親鸞聖人Shinran Shonin (親鸞聖人) (1173-1262) was a pupil of Honen and the founder of the Jodo Shinshu (or True Pure Land) sect in Japan. He was born at the close of the Heian period, when political power was passing from the imperial court into the hands of warrior clans. It was during this era when the old order was crumbling, however, that Japanese Buddhism, which had been declining into formalism for several centuries, underwent intense renewal, giving birth to new paths to enlightenment and spreading to every level of society.

Confronting the religious hegemony of his time, Shinran re-interpreted Pure Land teaching as the supreme expression and representation of the truth of Buddhism.



Essentially Shinran said that since we are all defiled by greed, hatred and delusion, we have no chance of gaining enlightenment by ourselves. Many Buddhists at that time felt that the Dharma of the Buddha had declined to such a point that people could not do it themselves anymore, a concept called mappo in Japanese. Instead the Pure Land School of Buddhism encouraged its practitioners to rely on the vow of the Buddha Amitabha (Sanskrit, Amida in Japanese) to save all beings from suffering. According to three particular sutras Amitabha vowed to ensure that anyone who chanted his name would be reborn in his Pure Land of Sukhavati (Sanskrit, lit. Happy Land) and once there would easily be able to gain enlightenmnent, because they would not be hindered by all the problems of day to day life.
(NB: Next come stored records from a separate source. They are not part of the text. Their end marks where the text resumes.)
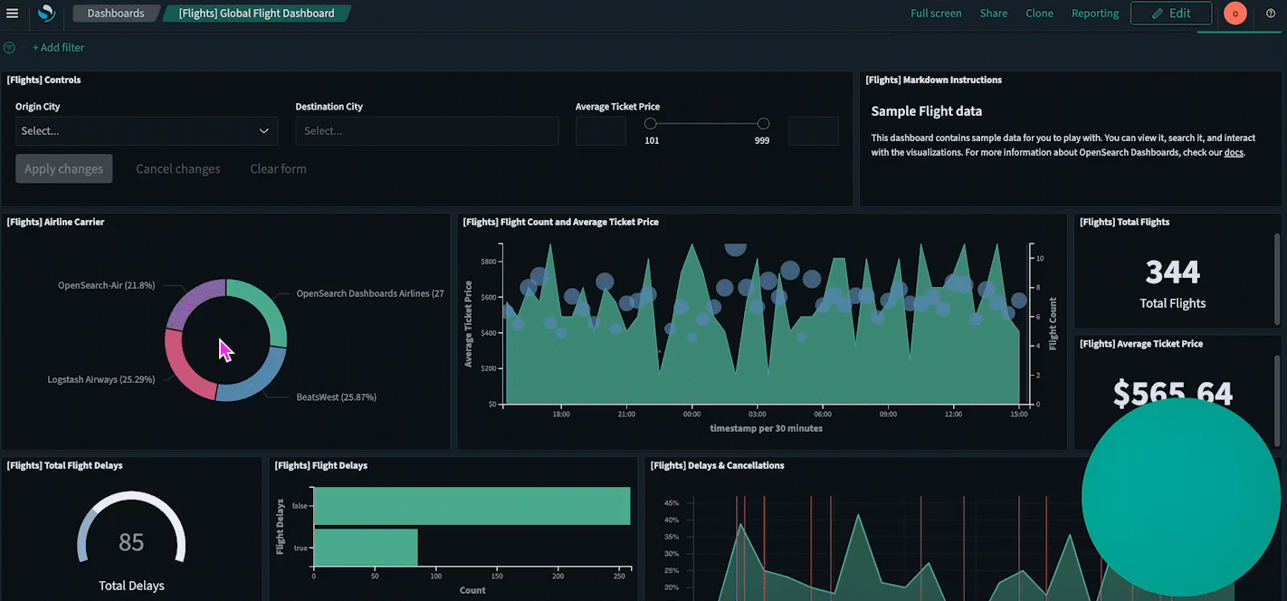Screen dimensions: 1287x601
Task: Open the Share menu
Action: (x=993, y=14)

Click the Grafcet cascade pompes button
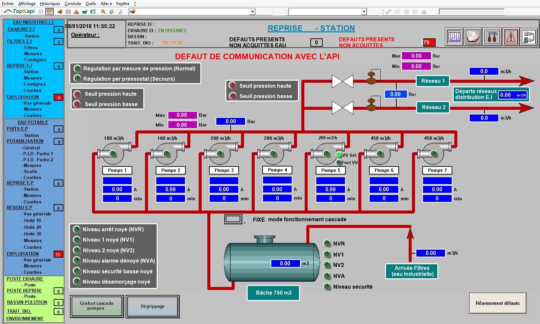pyautogui.click(x=97, y=306)
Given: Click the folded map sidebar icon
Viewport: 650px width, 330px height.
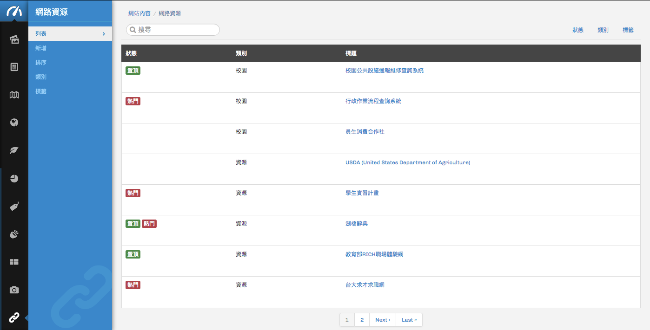Looking at the screenshot, I should pos(14,95).
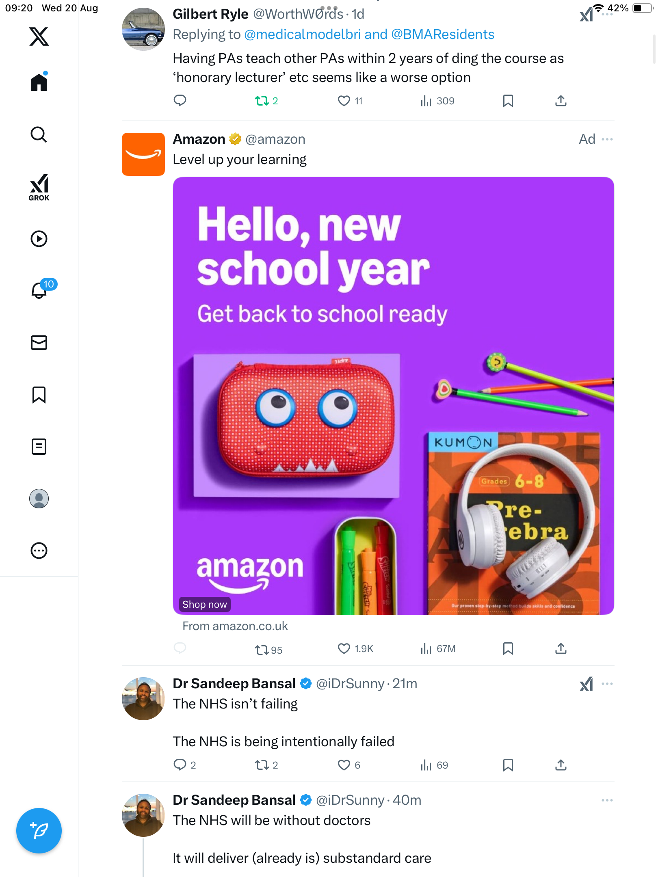Open the Search page
This screenshot has width=658, height=877.
39,134
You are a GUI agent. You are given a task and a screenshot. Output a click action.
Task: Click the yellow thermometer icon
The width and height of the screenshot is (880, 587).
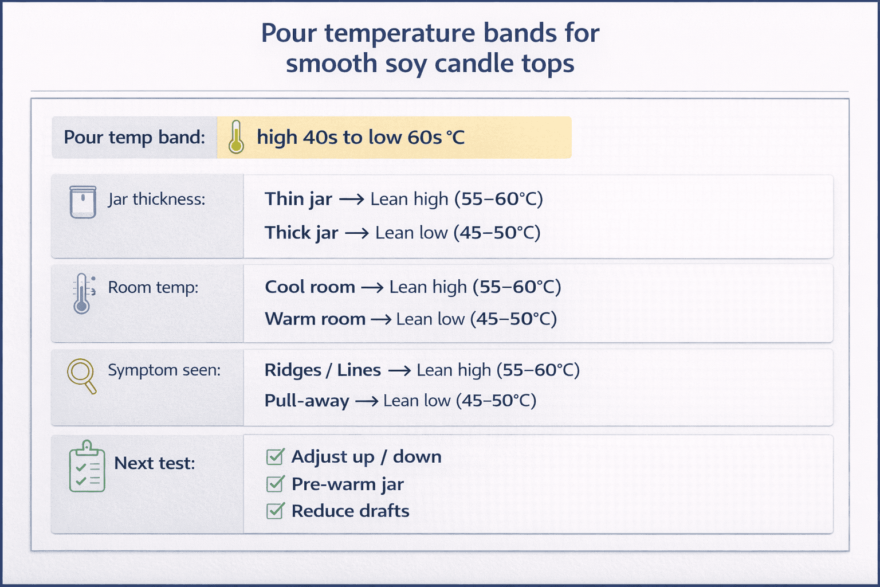coord(236,138)
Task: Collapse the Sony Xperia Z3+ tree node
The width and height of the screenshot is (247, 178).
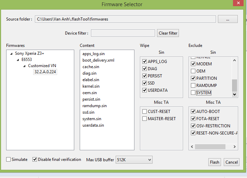Action: tap(12, 54)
Shinran’s innovation in Pure Land Buddhism was to take this teaching to its logical extreme. He taught that awakening to the saving grace of Amida Buddha is the central matter. Continuous chanting of the nembutsu “Namu Amida Butsu” (Japanese, 南無阿弥陀仏), or “I take refuge in the Amida Buddha”, is not necessary, as Honen, his mentor, had believed. Through faith in the Amida Buddha arises a deep spiritual awakening, called shinjin, which severs the practitioner forever from birth and death. The advantage of the Path can be experienced here and now. The arising of shinjin also assures the devotee of birth in the Pure Land, and the attainment of enlightenment there.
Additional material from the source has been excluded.